◆ Texto fornecido:
* * * *

(ConJur, 07/12/2015) Em distintas partes do mundo, inclusive no Brasil, muitas mulheres sofrem abusos, maus tratos e violência física e psicológica nas instituições de saúde, em especial no momento do parto, o que é muito preocupante. Por isso, 25 de novembro é lembrado como o Dia Internacional para a Eliminação da Violência contra as Mulheres.
Com efeito, desde a década de 1950 há debates a respeito do tratamento recebido pela mulher durante o parto. Quando existe a má qualidade da assistência à saúde no parto, violando direitos fundamentais, surge a prática da violência obstétrica. O termo violência obstétrica causa muita polêmica, sendo, através dos anos, utilizadas outras expressões para simbolizar o mesmo fenômeno, tentando diluir a força deste termo, quais sejam, direitos humanos no parto, prevenção e eliminação de abusos no parto, maus-tratos no parto ou violência no parto. Independentemente do termo utilizado é preciso dar visibilidade a esta forma de violência contra a mulher.
A questão mais delicada quanto à violência obstétrica consiste no fato de que muitas vezes as mulheres, vítimas desta forma de violência, não percebem a sua prática, pois, por uma questão cultural, o parto ainda é visto como um momento de “dor necessário”. Em outras situações, aquelas que percebem, optam pelo silêncio, mas afinal em que consiste a violência obstétrica?

* * * *

◆ Dados fornecidos:
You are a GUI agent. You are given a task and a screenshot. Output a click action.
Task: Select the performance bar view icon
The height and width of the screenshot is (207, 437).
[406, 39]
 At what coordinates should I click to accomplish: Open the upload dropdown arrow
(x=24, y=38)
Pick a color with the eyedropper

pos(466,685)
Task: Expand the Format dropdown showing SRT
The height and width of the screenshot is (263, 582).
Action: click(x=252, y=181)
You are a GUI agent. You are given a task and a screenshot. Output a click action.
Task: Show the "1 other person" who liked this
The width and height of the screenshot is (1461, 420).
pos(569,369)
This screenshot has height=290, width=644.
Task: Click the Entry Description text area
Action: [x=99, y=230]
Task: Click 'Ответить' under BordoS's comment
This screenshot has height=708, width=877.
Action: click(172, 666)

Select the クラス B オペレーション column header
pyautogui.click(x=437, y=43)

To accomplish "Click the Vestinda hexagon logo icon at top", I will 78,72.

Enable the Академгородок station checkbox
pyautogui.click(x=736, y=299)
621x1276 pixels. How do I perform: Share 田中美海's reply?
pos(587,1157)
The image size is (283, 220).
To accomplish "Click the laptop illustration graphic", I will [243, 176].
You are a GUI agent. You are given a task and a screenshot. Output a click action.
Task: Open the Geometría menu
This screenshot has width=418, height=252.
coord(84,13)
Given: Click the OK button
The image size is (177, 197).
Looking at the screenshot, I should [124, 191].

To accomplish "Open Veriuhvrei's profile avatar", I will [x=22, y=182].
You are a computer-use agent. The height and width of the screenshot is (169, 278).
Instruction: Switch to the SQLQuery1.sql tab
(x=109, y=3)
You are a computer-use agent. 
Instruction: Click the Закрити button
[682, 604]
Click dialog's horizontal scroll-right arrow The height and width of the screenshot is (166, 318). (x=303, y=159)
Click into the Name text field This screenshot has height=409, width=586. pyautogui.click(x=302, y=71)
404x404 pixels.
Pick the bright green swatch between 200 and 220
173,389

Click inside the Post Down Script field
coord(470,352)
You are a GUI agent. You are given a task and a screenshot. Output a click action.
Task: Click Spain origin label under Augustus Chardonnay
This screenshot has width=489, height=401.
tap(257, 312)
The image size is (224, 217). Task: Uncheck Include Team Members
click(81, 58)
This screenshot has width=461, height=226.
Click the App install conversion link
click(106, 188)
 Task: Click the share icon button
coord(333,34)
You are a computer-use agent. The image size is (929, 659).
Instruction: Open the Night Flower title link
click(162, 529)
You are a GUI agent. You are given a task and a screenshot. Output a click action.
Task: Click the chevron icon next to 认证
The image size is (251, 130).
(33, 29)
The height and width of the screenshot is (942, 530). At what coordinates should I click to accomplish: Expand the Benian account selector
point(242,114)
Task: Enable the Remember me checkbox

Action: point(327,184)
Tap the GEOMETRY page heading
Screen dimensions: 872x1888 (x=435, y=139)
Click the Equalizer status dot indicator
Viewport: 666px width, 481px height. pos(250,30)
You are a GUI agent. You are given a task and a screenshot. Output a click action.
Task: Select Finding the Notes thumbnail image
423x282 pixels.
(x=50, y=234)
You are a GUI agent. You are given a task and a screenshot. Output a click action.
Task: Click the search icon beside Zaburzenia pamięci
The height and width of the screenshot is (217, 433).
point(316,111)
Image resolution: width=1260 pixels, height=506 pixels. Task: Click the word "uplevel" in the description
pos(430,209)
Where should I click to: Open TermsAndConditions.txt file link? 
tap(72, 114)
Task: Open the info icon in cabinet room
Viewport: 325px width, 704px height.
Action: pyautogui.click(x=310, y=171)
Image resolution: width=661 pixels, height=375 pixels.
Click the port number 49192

* * * *

◆ Tarefas do exercício:
(1) No texto sobre violência obstétrica, desde quando há debates a respeito do tratamento recebido pela mulher durante o parto?
(2) Prossiga o texto sobre violência obstétrica a partir de sua última frase.

◆ Respostas por tarefa:
(1) Desde a década de 1950.

(2)
Entende-se por violência obstétrica toda ação ou omissão direcionada à mulher durante o pré-natal, parto ou puerpério, que cause dor, dano ou sofrimento desnecessário à mulher, praticada sem o seu consentimento explícito ou em desrespeito à sua autonomia. Este conceito engloba todos os prestadores de serviço de saúde, não apenas os médicos.
Pode-se definir também violência obstétrica como qualquer ato ou intervenção direcionada à mulher grávida, parturiente ou puérpera (que recentemente deu a luz), ou ao seu bebê, praticado sem o seu consentimento explícito ou informado e em desrespeito à sua autonomia, integridade física e mental, aos seus sentimentos e preferências.
No âmbito internacional, a legislação da Argentina, Lei 26.485/2009, define violência obstétrica como: “aquela exercida pelos profissionais da saúde caracterizando-se pela apropriação do corpo e dos processos reprodutivos da mulher, através de um tratamento desumanizado, abuso da medicação e patologização dos processos naturais.” Cumpre destacar que há países que tipificam a conduta da violência obstétrica, dentre outros, Argentina, Venezuela e México.
O sistema jurídico brasileiro já possui legislação genérica a respeito da violência obstétrica, embora não haja lei específica. Contudo, existe o Projeto de Lei 7.633/2014, em trâmite no Congresso Nacional, que dispõe sobre as diretrizes e os princípios inerentes aos direitos da mulher durante a gestação, pré-parto e puerpério e a erradicação da violência obstétrica.
A legislação nacional brasileira contempla a proteção da mulher quanto à prática de violência obstétrica. Alguns casos de violência obstétrica podem ser considerados crimes tais como homicídio, lesão corporal, omissão de socorro e crimes contra a honra.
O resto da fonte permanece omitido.